___ Data to use

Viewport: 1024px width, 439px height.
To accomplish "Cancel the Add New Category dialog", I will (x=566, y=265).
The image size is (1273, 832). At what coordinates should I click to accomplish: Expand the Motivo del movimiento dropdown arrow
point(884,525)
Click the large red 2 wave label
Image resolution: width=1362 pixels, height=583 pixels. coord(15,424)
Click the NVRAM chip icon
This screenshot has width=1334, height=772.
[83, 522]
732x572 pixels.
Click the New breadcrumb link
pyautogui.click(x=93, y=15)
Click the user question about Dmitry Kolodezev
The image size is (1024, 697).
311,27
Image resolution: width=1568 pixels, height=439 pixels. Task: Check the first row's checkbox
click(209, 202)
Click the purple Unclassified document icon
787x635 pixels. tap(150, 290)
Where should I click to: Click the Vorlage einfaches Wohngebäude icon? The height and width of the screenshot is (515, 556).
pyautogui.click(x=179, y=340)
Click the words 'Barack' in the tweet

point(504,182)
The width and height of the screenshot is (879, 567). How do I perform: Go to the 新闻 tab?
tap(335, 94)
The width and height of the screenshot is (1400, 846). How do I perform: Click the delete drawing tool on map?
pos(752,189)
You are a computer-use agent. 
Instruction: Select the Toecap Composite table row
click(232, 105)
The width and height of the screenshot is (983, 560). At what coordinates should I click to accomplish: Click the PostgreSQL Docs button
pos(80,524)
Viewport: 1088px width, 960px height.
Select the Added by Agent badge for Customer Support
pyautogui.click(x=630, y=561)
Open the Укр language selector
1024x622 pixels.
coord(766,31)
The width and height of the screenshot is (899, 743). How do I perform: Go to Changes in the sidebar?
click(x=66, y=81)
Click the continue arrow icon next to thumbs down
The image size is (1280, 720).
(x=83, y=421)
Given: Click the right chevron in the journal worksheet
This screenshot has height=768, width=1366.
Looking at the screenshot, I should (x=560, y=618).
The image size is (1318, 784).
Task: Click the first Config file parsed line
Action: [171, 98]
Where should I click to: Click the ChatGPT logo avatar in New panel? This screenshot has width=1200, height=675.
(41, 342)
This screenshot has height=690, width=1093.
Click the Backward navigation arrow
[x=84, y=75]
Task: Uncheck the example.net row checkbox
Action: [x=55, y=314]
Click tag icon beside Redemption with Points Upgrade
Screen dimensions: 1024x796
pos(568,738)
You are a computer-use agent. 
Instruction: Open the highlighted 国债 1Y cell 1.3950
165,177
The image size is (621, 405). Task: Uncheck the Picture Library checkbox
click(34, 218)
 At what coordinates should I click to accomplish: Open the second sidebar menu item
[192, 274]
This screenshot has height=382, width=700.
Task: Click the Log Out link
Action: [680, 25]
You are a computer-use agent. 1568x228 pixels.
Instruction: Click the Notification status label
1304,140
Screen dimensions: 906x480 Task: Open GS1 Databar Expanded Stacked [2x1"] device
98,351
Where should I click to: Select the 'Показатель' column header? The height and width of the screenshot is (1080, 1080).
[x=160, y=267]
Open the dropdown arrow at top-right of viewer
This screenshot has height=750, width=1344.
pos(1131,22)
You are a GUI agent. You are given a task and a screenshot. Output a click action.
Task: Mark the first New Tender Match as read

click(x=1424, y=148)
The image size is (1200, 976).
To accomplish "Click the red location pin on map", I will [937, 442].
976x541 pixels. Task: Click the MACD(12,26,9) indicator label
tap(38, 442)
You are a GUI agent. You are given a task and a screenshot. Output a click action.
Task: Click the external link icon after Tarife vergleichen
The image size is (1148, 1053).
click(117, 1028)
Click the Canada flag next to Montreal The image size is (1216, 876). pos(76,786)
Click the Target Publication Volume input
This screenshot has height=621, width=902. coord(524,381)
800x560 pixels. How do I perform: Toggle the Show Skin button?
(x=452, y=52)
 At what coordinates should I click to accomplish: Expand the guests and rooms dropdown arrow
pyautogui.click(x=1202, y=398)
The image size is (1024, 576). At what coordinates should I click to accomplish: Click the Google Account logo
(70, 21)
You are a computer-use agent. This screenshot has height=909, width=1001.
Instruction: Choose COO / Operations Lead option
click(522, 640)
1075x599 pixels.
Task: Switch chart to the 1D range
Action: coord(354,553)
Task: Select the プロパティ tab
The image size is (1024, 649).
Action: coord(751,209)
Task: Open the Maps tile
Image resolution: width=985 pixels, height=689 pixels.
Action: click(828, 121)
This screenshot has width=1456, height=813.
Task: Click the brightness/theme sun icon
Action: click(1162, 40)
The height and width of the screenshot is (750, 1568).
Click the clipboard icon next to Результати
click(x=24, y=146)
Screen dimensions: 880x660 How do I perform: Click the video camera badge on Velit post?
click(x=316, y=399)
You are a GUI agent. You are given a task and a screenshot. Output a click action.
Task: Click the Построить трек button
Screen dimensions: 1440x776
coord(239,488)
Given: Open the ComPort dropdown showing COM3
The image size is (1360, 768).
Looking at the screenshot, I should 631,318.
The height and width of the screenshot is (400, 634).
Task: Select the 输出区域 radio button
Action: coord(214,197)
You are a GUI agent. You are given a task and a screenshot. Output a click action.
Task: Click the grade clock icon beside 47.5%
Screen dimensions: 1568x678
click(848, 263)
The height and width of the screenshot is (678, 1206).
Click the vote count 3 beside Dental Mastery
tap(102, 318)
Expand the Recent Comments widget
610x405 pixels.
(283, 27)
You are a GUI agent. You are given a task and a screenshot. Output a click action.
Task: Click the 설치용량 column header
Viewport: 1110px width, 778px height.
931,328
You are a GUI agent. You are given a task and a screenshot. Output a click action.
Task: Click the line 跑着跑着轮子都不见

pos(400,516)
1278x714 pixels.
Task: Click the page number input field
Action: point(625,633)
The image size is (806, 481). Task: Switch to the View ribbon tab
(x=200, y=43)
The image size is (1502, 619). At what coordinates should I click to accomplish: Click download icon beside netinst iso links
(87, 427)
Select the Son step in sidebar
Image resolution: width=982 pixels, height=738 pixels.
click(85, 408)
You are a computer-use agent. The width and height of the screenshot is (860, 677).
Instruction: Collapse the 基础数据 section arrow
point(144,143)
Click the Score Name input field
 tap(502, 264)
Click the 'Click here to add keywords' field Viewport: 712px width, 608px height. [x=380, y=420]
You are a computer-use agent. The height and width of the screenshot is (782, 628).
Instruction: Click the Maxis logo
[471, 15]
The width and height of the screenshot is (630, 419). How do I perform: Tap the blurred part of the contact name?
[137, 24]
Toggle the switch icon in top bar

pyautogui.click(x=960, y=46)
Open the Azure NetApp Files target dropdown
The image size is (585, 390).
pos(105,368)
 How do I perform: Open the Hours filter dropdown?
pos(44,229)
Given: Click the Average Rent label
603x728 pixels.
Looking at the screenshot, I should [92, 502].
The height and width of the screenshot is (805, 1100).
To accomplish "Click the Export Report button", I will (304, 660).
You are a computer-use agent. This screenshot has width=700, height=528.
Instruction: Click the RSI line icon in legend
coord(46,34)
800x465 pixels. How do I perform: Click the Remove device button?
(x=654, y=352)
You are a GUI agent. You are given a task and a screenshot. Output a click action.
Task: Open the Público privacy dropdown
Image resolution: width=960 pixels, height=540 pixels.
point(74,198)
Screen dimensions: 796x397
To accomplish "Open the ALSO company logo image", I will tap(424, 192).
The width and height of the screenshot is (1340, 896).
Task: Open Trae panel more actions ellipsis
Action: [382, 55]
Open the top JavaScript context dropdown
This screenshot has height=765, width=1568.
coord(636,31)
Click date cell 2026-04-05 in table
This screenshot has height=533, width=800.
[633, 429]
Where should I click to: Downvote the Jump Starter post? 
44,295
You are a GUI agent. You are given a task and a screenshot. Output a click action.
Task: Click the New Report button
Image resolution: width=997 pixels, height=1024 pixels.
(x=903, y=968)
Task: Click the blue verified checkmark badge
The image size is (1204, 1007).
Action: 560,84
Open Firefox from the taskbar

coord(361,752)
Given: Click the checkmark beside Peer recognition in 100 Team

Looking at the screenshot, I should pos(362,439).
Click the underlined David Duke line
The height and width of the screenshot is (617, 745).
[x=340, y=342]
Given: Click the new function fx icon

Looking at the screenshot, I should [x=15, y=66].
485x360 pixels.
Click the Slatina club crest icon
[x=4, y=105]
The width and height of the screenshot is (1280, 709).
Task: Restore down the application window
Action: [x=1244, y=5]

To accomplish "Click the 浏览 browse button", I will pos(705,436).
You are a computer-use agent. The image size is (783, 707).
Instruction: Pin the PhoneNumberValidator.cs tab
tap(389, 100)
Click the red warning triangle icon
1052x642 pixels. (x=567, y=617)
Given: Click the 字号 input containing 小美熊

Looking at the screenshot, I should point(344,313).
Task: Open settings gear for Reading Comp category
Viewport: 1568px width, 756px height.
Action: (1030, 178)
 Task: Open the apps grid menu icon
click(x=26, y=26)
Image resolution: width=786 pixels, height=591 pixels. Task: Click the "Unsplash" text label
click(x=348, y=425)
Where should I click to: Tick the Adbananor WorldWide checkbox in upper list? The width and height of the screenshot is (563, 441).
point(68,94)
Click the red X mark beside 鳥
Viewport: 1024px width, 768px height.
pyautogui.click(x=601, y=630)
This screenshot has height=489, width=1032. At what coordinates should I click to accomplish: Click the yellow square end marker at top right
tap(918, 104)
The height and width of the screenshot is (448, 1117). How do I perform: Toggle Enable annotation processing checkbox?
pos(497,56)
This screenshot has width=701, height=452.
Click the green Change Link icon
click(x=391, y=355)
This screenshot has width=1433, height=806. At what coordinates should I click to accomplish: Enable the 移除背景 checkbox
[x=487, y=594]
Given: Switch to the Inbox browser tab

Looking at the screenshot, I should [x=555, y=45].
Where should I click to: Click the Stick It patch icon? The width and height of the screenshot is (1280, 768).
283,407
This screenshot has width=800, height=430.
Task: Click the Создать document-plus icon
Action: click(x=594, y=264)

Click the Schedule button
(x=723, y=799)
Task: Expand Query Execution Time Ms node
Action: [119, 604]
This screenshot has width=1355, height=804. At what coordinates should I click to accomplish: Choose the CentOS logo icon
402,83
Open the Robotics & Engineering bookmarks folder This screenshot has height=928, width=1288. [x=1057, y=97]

______

# To do
Using the data above, say how many lines include "Report". No other reply is needed.

# Response box
2